Step 15: Test it — see the smooth hover animation

  • Run the simulator, and rotate the camera so that the reticle is hovering over the cube. You should see an animation where the reticle changes from a dot to a circle (indicating to the user that he/she can interact with the cube — even though we haven’t implemented this interaction yet)
  • Exit the simulator

Step 16: Player interaction with the cube

  • Select the ‘Cube’ and add the ‘Move Random’ script to it. Fill in the script’s properties with the values I supplied below. This is the script we want to trigger when the player selects the ‘Cube’ (it will toggle the cube into moving in a random direction)
  • In the Cube’s ‘Event Trigger’ section (in the Inspector panel), select Add New Event Type > PointerDown (this will be triggered when the player presses down on the Google Cardboard’s button)
  • Click the plus in the ‘Pointer Down’ section to add a new event
  • Drag the ‘Move Random (Script)’ below the ‘Event Trigger (Script)’ into the empty ‘Pointer Down’ event property
  • Select No Function > MoveRandom > ToggleRandomMovement(). This means that a ‘Pointer Down’ event will trigger the ‘ToggleRandomMovement()’ function from the ‘Move Random (Script)’

Step 17: Chase the Cube!

  • Run the simulator, select the cube, and it should start moving in a random direction!
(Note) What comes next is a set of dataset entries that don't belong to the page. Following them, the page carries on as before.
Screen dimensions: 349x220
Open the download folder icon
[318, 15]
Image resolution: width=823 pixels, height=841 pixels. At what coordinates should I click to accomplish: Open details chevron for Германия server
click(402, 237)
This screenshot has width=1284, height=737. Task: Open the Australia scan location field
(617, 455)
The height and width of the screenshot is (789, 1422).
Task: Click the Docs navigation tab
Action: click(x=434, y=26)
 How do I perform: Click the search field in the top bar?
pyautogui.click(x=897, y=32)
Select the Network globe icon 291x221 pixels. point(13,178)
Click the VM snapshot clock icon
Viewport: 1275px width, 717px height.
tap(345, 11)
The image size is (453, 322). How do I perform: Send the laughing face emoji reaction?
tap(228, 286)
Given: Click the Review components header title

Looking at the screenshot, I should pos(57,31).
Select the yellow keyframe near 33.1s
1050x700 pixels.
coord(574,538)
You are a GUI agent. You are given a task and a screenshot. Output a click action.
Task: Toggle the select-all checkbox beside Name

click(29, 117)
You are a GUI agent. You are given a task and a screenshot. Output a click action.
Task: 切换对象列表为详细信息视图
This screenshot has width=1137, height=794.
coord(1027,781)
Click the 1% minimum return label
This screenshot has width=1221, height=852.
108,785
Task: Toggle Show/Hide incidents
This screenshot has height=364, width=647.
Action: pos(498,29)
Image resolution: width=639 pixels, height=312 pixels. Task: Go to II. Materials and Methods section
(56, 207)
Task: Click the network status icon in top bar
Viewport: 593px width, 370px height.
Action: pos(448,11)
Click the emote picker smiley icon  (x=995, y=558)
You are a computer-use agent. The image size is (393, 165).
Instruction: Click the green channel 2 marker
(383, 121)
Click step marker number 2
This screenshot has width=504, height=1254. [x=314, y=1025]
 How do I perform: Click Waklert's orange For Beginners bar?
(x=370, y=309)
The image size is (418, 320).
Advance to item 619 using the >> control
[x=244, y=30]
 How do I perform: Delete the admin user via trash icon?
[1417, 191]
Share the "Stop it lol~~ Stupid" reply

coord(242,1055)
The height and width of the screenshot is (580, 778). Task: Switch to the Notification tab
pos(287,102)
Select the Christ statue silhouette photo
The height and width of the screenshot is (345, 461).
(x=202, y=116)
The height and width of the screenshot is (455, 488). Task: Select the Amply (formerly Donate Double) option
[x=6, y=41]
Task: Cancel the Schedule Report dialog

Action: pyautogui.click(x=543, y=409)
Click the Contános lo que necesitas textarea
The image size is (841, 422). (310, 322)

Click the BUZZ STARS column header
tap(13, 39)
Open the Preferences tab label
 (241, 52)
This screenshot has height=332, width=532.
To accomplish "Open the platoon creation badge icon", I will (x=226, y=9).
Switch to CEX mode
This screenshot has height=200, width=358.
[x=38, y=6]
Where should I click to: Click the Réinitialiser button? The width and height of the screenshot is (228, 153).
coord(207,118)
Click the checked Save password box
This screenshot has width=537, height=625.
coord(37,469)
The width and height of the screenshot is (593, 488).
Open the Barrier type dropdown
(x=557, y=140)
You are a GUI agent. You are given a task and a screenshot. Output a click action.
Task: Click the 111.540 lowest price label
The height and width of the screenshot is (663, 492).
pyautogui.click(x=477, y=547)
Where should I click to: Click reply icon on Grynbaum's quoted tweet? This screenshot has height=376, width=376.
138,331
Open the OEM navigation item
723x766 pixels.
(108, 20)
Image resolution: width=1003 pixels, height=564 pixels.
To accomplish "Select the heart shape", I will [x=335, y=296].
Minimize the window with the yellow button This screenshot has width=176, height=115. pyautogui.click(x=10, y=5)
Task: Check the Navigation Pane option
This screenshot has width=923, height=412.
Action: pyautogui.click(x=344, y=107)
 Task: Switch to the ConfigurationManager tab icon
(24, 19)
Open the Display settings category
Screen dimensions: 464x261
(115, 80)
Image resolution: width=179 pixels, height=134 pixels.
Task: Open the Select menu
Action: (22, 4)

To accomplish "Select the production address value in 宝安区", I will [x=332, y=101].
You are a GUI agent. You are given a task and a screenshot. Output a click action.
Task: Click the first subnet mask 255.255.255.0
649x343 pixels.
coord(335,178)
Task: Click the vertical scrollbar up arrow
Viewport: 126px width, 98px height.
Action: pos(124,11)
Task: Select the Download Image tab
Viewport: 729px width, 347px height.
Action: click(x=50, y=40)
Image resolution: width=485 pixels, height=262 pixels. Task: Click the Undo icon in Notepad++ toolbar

If you select the cube again, it will stop moving
  • I encourage you to look into the script files (especially AutoFly) and try to figure out what’s happening to run the small amount of logic behind this app. Play around with the script parameters; see what happens when you make yourself or the cube faster!
  • Just like you did before, build and run this app on your Google VR Viewer (if you have one). It’s a simple app, but a lot of fun to experience on something like the Google Cardboard!

I hope you enjoyed this tutorial. If you’re looking for what to do next, I would suggest starting your own mini-project where you build something from scratch (and look up things as you go along). Don’t start too big; try to recreate something like the Autofly script on your own.

Unity has a ton of tutorials if you want to learn that way. But I implore you to learn by doing. Create a sandbox in Unity where you can play around with all the cool new features you learn about (it’s fun, and very helpful to make things yourself!)